### TASK REQUIREMENTS
Search the listing below for the line containing "Task: Reveal the hidden API key with eye icon". From there through the line containing "The height and", transcribe every line exactly, both ends included.

### DATA IN THIS EXERCISE
□ □ □ □ □

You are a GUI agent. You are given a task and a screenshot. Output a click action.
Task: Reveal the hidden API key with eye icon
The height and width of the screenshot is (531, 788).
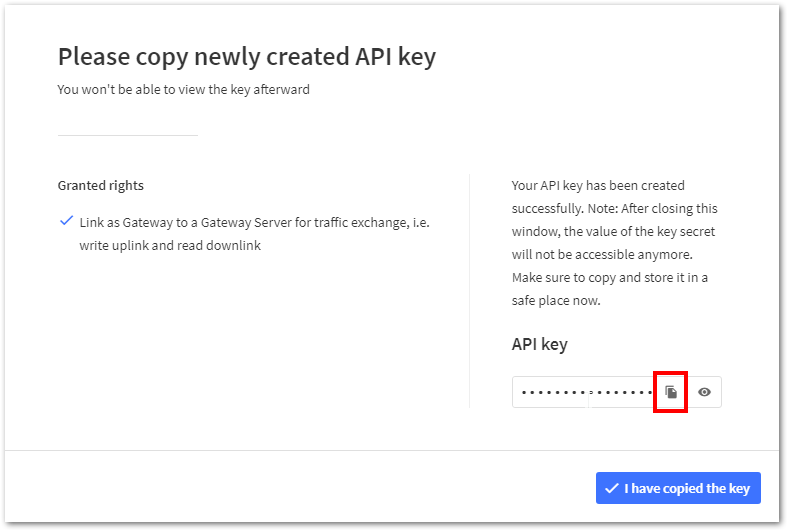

□ □ □ □ □

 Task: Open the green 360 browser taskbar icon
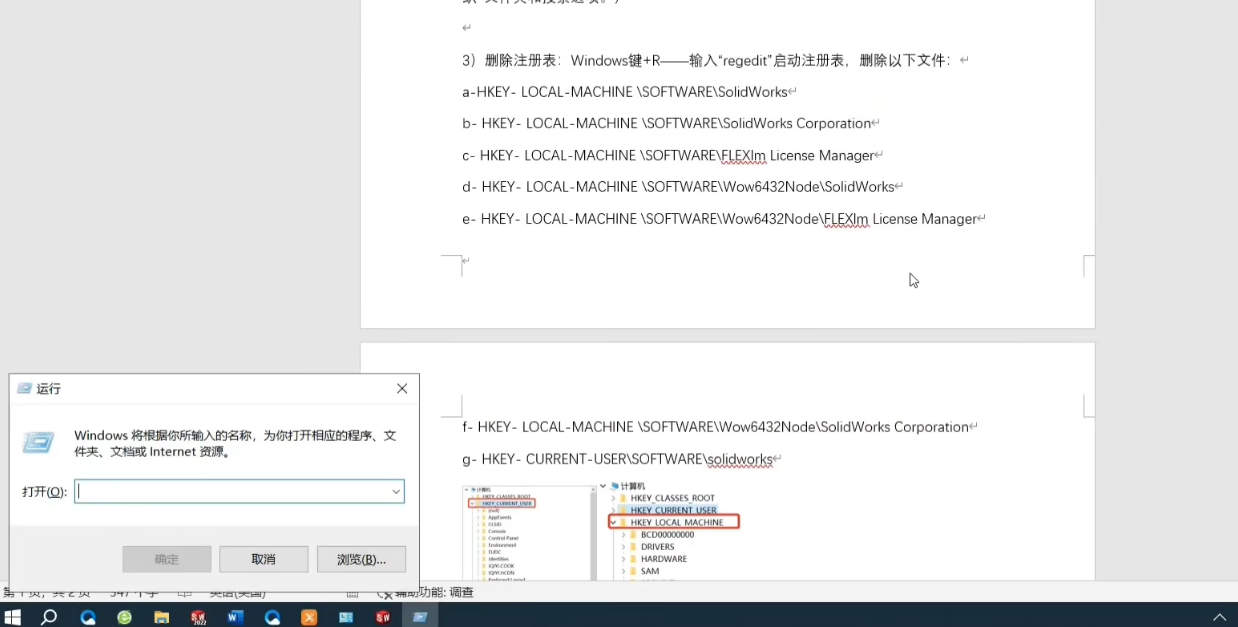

□ □ □ □ □

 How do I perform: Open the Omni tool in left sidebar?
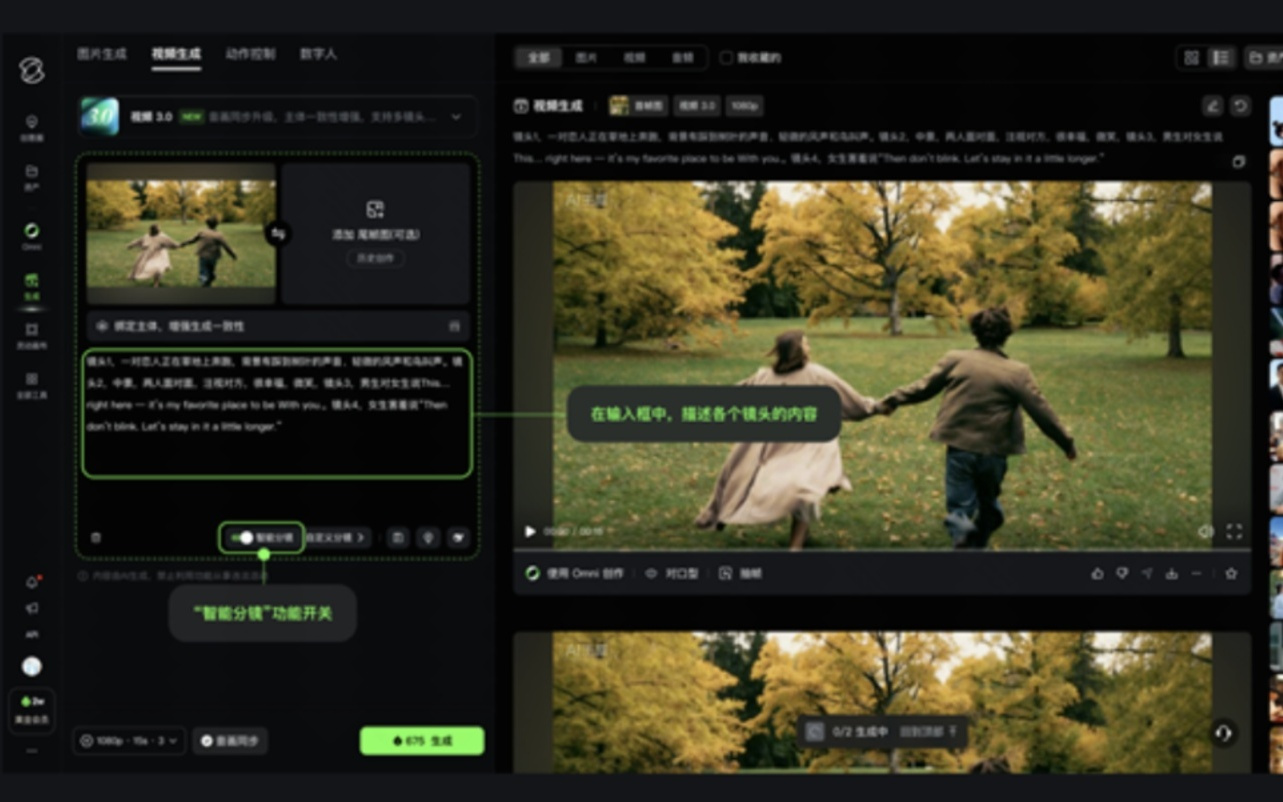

□ □ □ □ □

### WRITTEN SOLUTION
Task: Reveal the hidden API key with eye icon
The height and width of the screenshot is (531, 788).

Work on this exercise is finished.